The advantages of the method include:
Х use of air, that is an inexpensive agent;
Х use of the natural energy of the formation, i.e. high formation temperatures (over 60-70 o—) for the spontaneous initiation of intraformational oxidation processes and creation of an efficient displacing agent.
The rapid initiation of active intraformational oxidative processes is one of the most important consequences of the use of formation thermal energy for the implementation of air injection in the light oil fields.
The intensity of oxidation reactions grows rapidly within the temperature increase. Carbon dioxide injection. Carbon dioxide dissolves in water much better than hydrocarbon gases. The solubility of carbon dioxide in water increases with increasing of pressure and decreases with increasing of temperature.
When dissolved in water, carbon dioxide viscosity increases slightly and this increase is insignificant. With the mass content of 3-5% carbon dioxide in water its viscosity increases only by 20-30%. Formed by dissolving CO2 in water, carbonic acid N2CO3 dissolves some types of the rock cement increasing reservoir permeability. Clay water swellable also reduces because of the carbon dioxide. Carbon dioxide dissolves in oil 4-10 times better than in water, so it can pass from the aqueous solution into the oil. During the transition interfacial tension between oil and water becomes very low greatly improving the oil displacement process.
Carbon dioxide in water contributes to the washing -off of the oil film which covers the primary rocks, and reduces the possibility of the water film breaking. As a result, drops of oil at a low interfacial tension roam freely in the pore channels, and the oil phase permeability increases.
When CO2 dissolves in oil viscosity of oil decreases, its density increases, while the oil volume increases significantly: the oil swells.
1,5-1,7 times increased oil volume with dissolved CO2 in it makes a particularly large contribution to oil recovery improvement in the low-viscosity oil reservoirs. In displacing high-viscosity oil the major factor that increases the rate of displacement is a decrease of oil viscosity due to dissolving CO2 in it. The larger the initial value of oil viscosity, the stronger is this decrease.
When reservoir pressure is above the pressure of full miscibility of formation oil with CO2, carbon dioxide will displace oil as an ordinary solvent. In this case three zones occur in the formation: an original formation oil, a transitional zone (from the properties of the original oil to the properties of the injected agent) and a zone of pure CO2. If CO2 is injected in the already water flooded formation, oil that displaces formation water, occur before the CO2 zone.

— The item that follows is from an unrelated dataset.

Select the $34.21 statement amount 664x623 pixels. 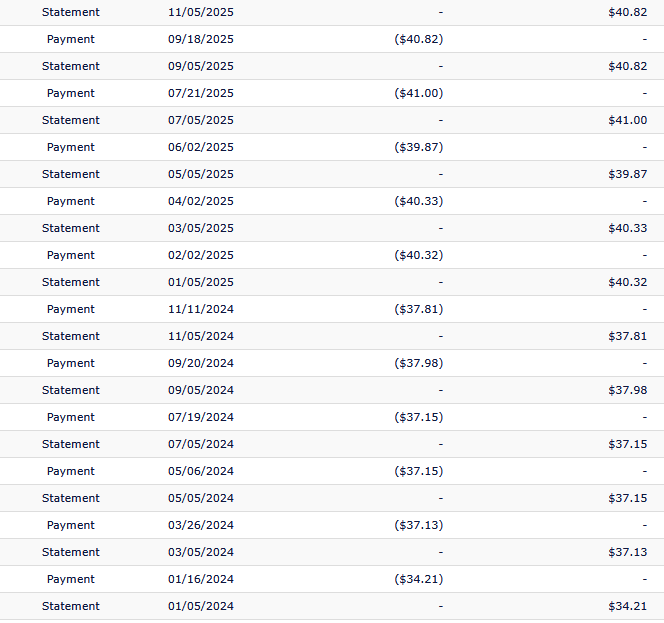[627, 606]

The volume expansion of oil due to the influence of dissolved CO2 on it, together with the change of viscosity of liquids (a decrease in oil viscosity and increase in water viscosity) are the main factors determining the efficiency of carbon dioxide use in oil extraction in general and extraction of oil from flooded reservoirs in particular.
Nitrogen, flue and other gases injection. This EOR method is based on the combustion of solid propellants in liquid without any air-tight chamber or containment. It combines thermal, mechanical and chemical effects, namely:
a) combustion gases formed under high pressure (up to 100 MPa) displace liquid from the well into the formation which extends natural and creates new cracks;
b) heated (up to 180-250 oC) powder gases when penetrating into the formation melt the wax resins and asphaltenes;
c) gaseous combustion products are composed mainly of hydrogen chloride and carbon dioxide. Hydrogen chloride in the presence of water forms a weakly concentrated solution of hydrochloric acid, carbon dioxide when dissolved dissolving in oil reduces oil viscosity and surface tension which results into increase of well productivity.
|3.3. Chemical EOR|
These methods are first of all suitable for enhanced oil recovery from the heavily depleted, flooded formations with scattered, irregular oil saturation.

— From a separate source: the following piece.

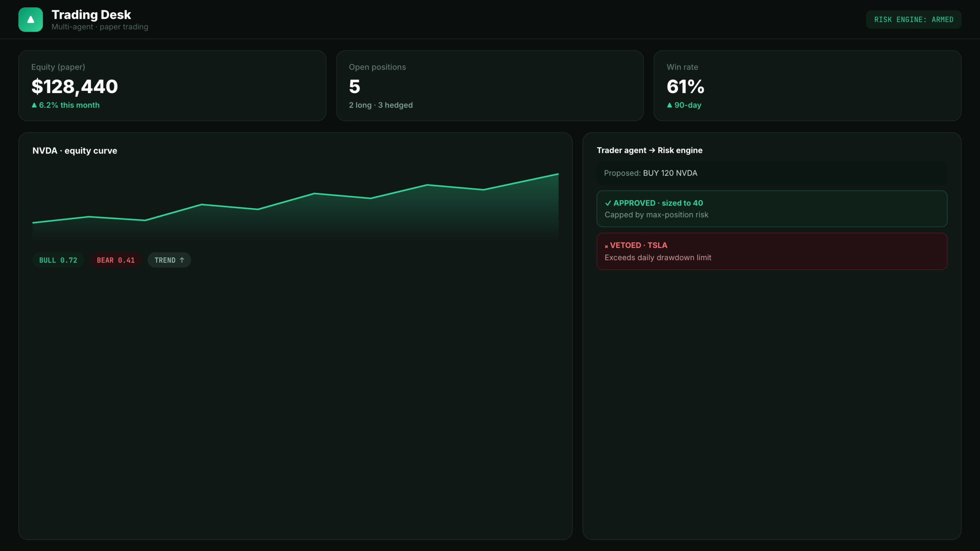Click the Proposed: BUY 120 NVDA row

[x=772, y=173]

The methods are applied in the deposits with low viscosity oil (no more than 10 mPa*s), low salinity water, where productive formations are represented by carbonated collectors with low permeability. (Pic. 7).
Surfactant flooding (including foam) Flood displacement is aimed at reducing the surface tension at the oil-water border, increasing oil mobility and improving its displacement by water. Due to improving the wettability of rocks, water is better absorbed into the pores filled with oil. As a result water faster moves in the formation and displaces more oil.

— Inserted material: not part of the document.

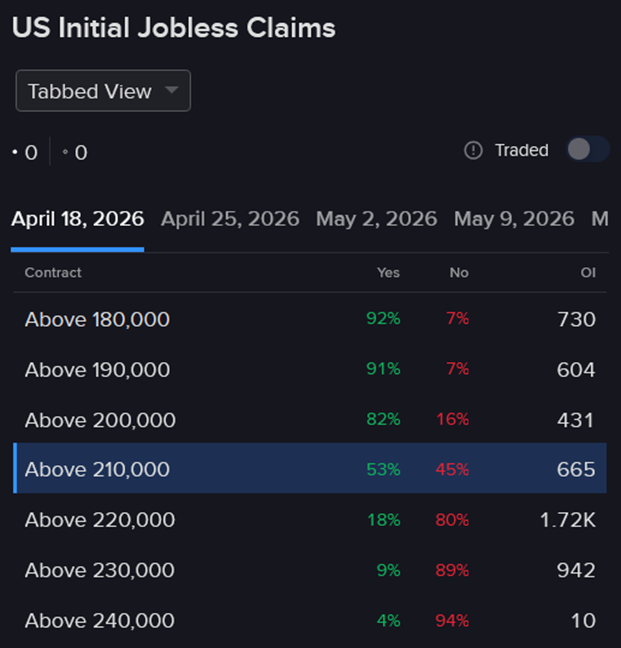This screenshot has width=621, height=648.
Task: Click Yes 9% on Above 230,000
Action: [388, 570]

Polymer displacement. During polymer flooding a high molecular chemical reagent Ц polymer (polyacrylamide) is dissolved in water. This reagent has the ability even at low concentrations to significantly increase water viscosity reducing its mobility and thus increase the coverage of reservoirs flooding.
Polymers are УthickeningФ the displacement water. This reduces difference between oil and water viscosities and as a result effectively prevents water breaking through oil due to viscosity difference or heterogeneity of the formation physical characteristics.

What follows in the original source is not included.